§ **PARTIES DE L'EXERCICE**:
[A] Indiquez si chacune des affirmations suivantes concorde avec l'extrait, en répondant par oui ou par non et en citant à l'identique les mots de l'extrait qui permettent de trancher : (i) Auto Delta a été fondée à Udine en 1963 ; (ii) Carlo Chiti était concessionnaire automobile Innocenti / Alfa Romeo ; (iii) Auto Delta a conçu la Giulia TZ première génération.
[B] Recopiez mot pour mot le passage de l'extrait qui commence aux mots « Dans ce grand » et s'arrête après les mots « voitures de course. ».

Quand Auto Delta devint Alfa Romeo

Dans ce grand dossier sur l’Alfa Romeo TZ2, un des chapitres les plus importants est à n’en pas de douter la fusion entre Alfa Romeo et Auto Delta. Une histoire humaine, politique et passionnée. Récit de soixante ans d’histoire.

Auto Delta est créée en 1963 par Ludovico Chizzola et Carlo Chiti à Udine, non loin de Venise. Les deux compères sont respectivement concessionnaire automobile Innocenti / Alfa Romeo et ancien ingénieur Ferrari. Installés dans les locaux de Ludovico Chizzola, ils œuvrent ensemble, avec comme objectif premier la construction de voitures de course.

Très rapidement, la structure travaille pour Alfa Romeo, avec la Giulia Sprint 1600 GTA. C’est alors qu’apparait leur première création : la Giulia TZ première génération. Mais Auto Delta ne sera pas créateur de cette TZ. Fabricant du modèle, Auto Delta récupère l’exploitation “compétition” des TZ, sous la direction d’Alfa Romeo.

§ **LIGNES DE DONNÉES**:
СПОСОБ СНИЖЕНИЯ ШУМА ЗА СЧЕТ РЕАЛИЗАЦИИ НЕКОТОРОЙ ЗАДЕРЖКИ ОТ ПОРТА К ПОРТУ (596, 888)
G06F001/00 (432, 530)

§ **RÉPONSES PAR CONSIGNE**:
[A]
(i) Oui : « Auto Delta est créée en 1963 par Ludovico Chizzola et Carlo Chiti à Udine ».
(ii) Non : « Les deux compères sont respectivement concessionnaire automobile Innocenti / Alfa Romeo et ancien ingénieur Ferrari. »
(iii) Non : « Mais Auto Delta ne sera pas créateur de cette TZ. »

[B]
Dans ce grand dossier sur l’Alfa Romeo TZ2, un des chapitres les plus importants est à n’en pas de douter la fusion entre Alfa Romeo et Auto Delta. Une histoire humaine, politique et passionnée. Récit de soixante ans d’histoire.

Auto Delta est créée en 1963 par Ludovico Chizzola et Carlo Chiti à Udine, non loin de Venise. Les deux compères sont respectivement concessionnaire automobile Innocenti / Alfa Romeo et ancien ingénieur Ferrari. Installés dans les locaux de Ludovico Chizzola, ils œuvrent ensemble, avec comme objectif premier la construction de voitures de course.